====== Exercise passage

Rose Garden
10:28 A.M. EDT
THE PRESIDENT: Good morning, everybody. Please have a seat.
So one of the most important responsibilities of a President is to nominate qualified men and women to serve as judges on the federal bench.
And Congress has a responsibility, as well. The Senate is tasked with providing advice and consent. They can approve a President’s nominee or they can reject a President’s nominee. But they have a constitutional duty to promptly consider judicial nominees for confirmation.
Now, throughout my first term as President, the Senate too often failed to do that. Time and again, congressional Republicans cynically used Senate rules and procedures to delay and even block qualified nominees from coming to a full vote.

============

■ Job 1 ■
In the rows, rename "Identify" to "Find" across the stretch from the line containing "The height and width of the screenshot is (858, 1200)." through the line containing "(748, 194).", and give that stretch back with everything else unchanged. Leave the pictures out of your answer.
■ Job 2 ■
Go on with the President's Rose Garden remarks on judicial nominees, starting right after the last sentence shown.
The rows that come next have nothing to do with the Rose Garden remarks.

====== Extracted records

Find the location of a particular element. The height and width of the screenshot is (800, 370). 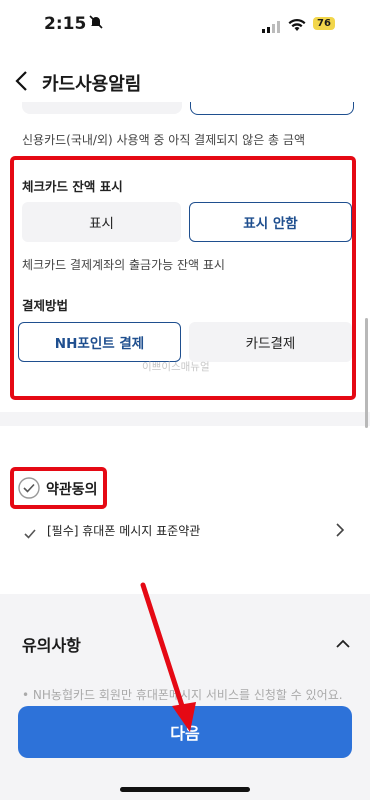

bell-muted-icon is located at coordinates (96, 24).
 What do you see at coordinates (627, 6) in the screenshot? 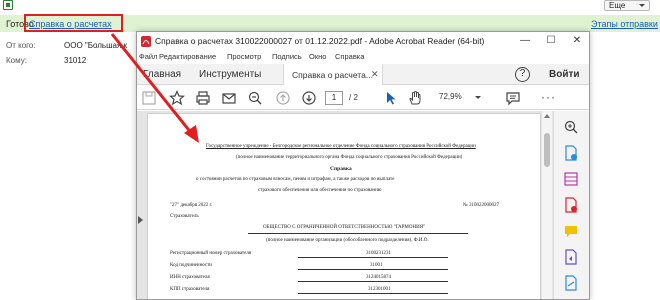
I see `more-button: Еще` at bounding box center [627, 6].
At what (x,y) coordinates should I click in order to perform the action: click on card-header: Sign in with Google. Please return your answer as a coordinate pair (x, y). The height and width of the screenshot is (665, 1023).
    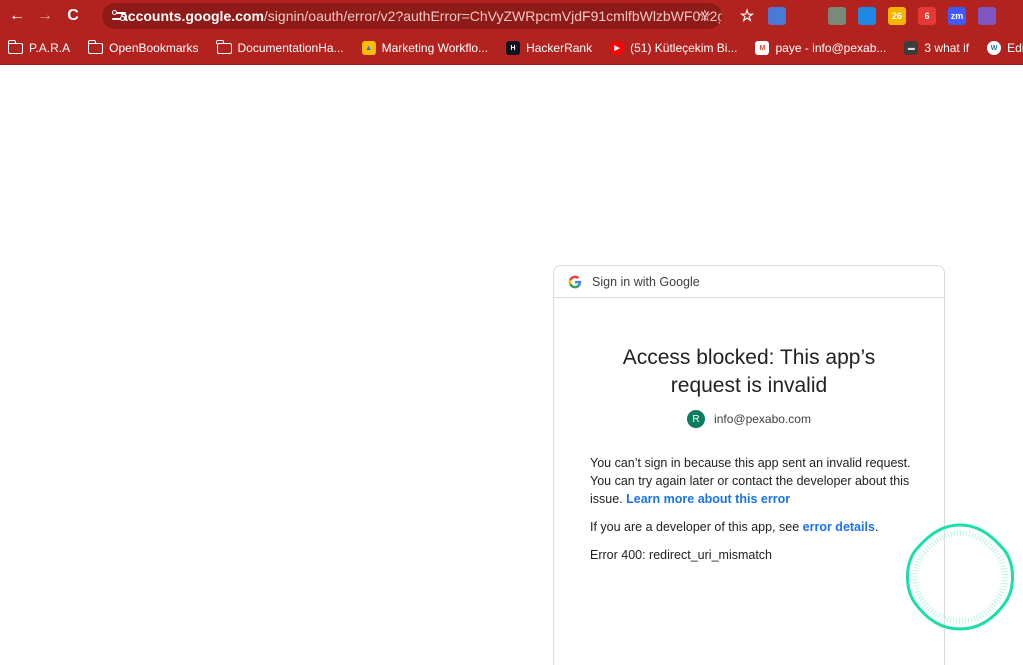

============
====== Extracted records

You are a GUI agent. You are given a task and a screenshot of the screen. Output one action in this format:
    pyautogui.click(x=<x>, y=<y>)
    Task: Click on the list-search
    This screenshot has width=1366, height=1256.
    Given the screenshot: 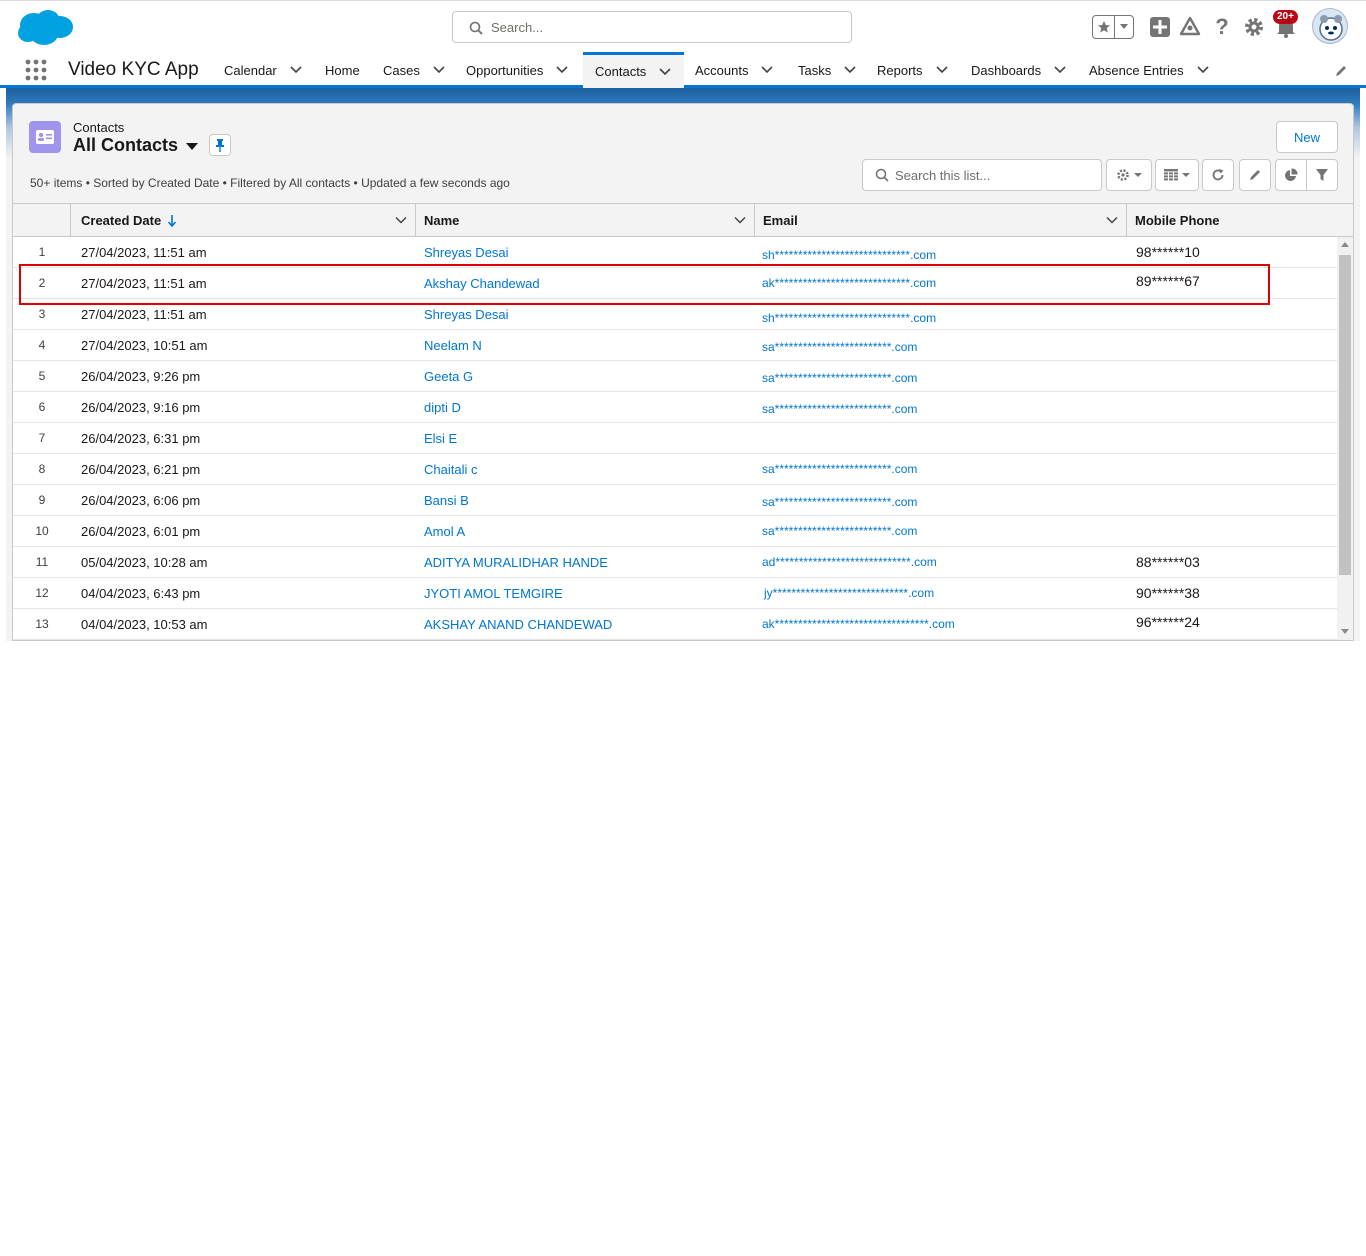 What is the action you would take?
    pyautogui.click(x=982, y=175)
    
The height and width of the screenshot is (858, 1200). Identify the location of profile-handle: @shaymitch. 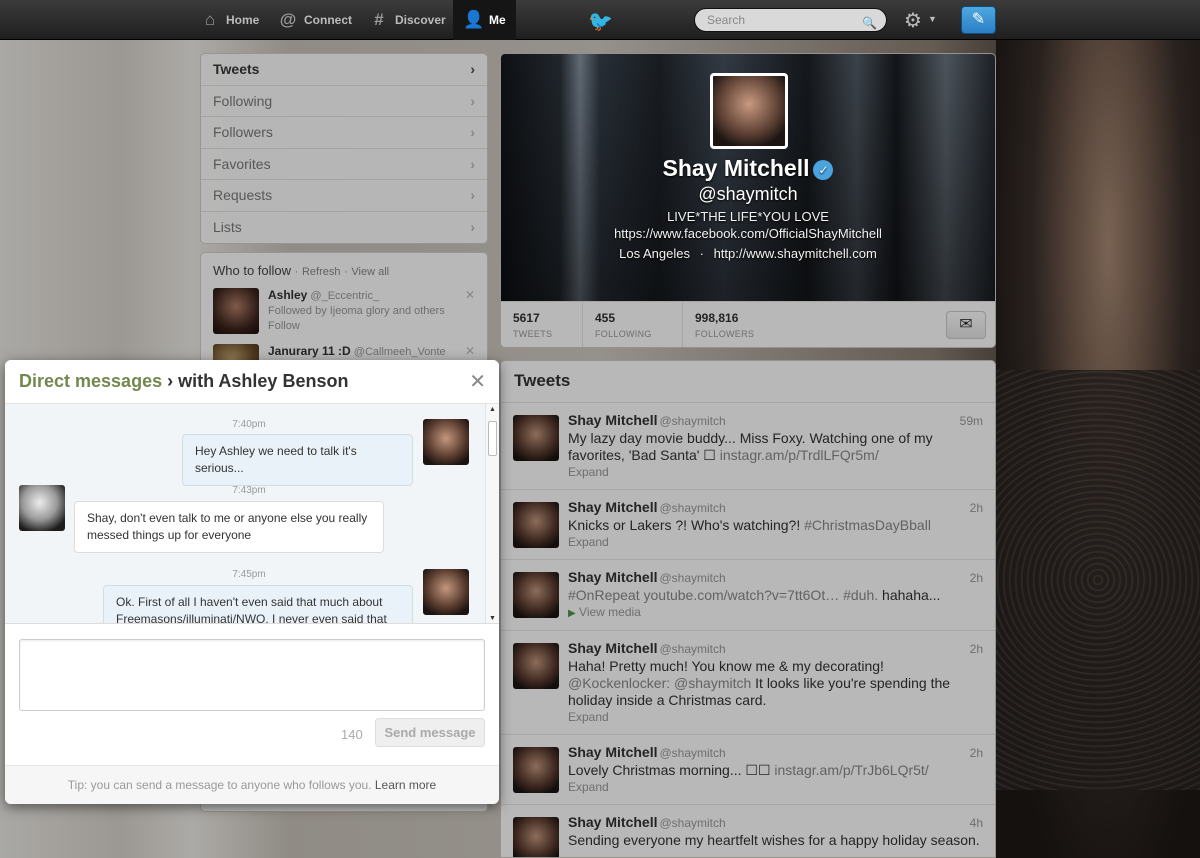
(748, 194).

============

■ Answer section 1 ■
The height and width of the screenshot is (858, 1200). Find the location of profile-handle: @shaymitch. 
(748, 194).

■ Answer section 2 ■
As a result, my judicial nominees have waited three times longer to receive confirmation votes than those of my Republican predecessor. Let me repeat that: My nominees have taken three times longer to receive confirmation votes than those of my Republican predecessor. These individuals that I nominate are qualified. When they were given an up or down vote in the Senate — when they were finally given an up or down vote in the Senate, every one of them was confirmed. So this is not about principled opposition. This is about political obstruction.
I recognize that neither party has a perfect track record here. Democrats weren’t completely blameless when I was in the Senate. But what’s happening now is unprecedented. For the good of the American people, it has to stop. Too much of the people’s business is at stake. Our legal framework depends on timely confirmations of judicial nominees. And nowhere is this more apparent than with the D.C. Circuit Court of Appeals.
The D.C. Circuit is known as the second highest court in the country, and there’s a good reason for that. The judges on the D.C. Circuit routinely have the final say on a broad range of cases involving everything from national security to environmental policy; from questions of campaign finance to workers’ rights. In other words, the court’s decisions impact almost every aspect of our lives.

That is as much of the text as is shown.